観察研究では各医療機関の倫理委員会の承認が必要になるが、現状では、そこで否認されることはあまり考えられない。あるとすれば、倫理委員会の開催が遅れて投与が遅れるくらいであろう。実際にそうなのであればここは要改善で、倫理委員会で包括的に「一定水準をまもれば個別の承認がなくても投与可能と」となればいいと思う。もしかしてそういう動きもあるかもしれないし、医学的には問題なのかもしれないので、素人が言っていいことではないかもしれないが。

 

例外的な承認については、安倍首相がうながしているにも関わらずサリドマイドの薬害問題がトラウマになって厚労省が例外的な承認を渋っているという一部報道もある。

 

 

デイリー新潮「コロナにアビガンが劇的に効いた」患者の声にも厚労省が使わせない 

https://headlines.yahoo.co.jp/article?a=20200430-00624600-shincho-soci

 

これまで亡くなった方は数百人でそのうち80%以上が70歳以上である。そのリスクと将来先天的障害児が生まれるかもしれないリスクは、厚労省としても悩ましいだろうというのは容易に想像できる。
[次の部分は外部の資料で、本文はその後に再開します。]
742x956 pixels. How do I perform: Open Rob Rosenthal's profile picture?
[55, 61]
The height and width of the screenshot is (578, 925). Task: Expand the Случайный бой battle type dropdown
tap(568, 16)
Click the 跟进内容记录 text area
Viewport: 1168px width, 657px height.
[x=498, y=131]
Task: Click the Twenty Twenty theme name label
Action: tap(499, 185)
だが、治療薬がなくては警戒宣言が続き、これ以上経済が持たない現状を見ると、第3相治験の状況がよければ、6月末予定の第3相治験の完了をまたずとも、早期の承認には躊躇しないでほしい。もし不幸にも先天的障害児が生まれた場合には、厚労省に責任を負わせるのではなく、国民全体でその責を負おうではないか。国民もその覚悟を持とう。

 

        がんばれアビガン。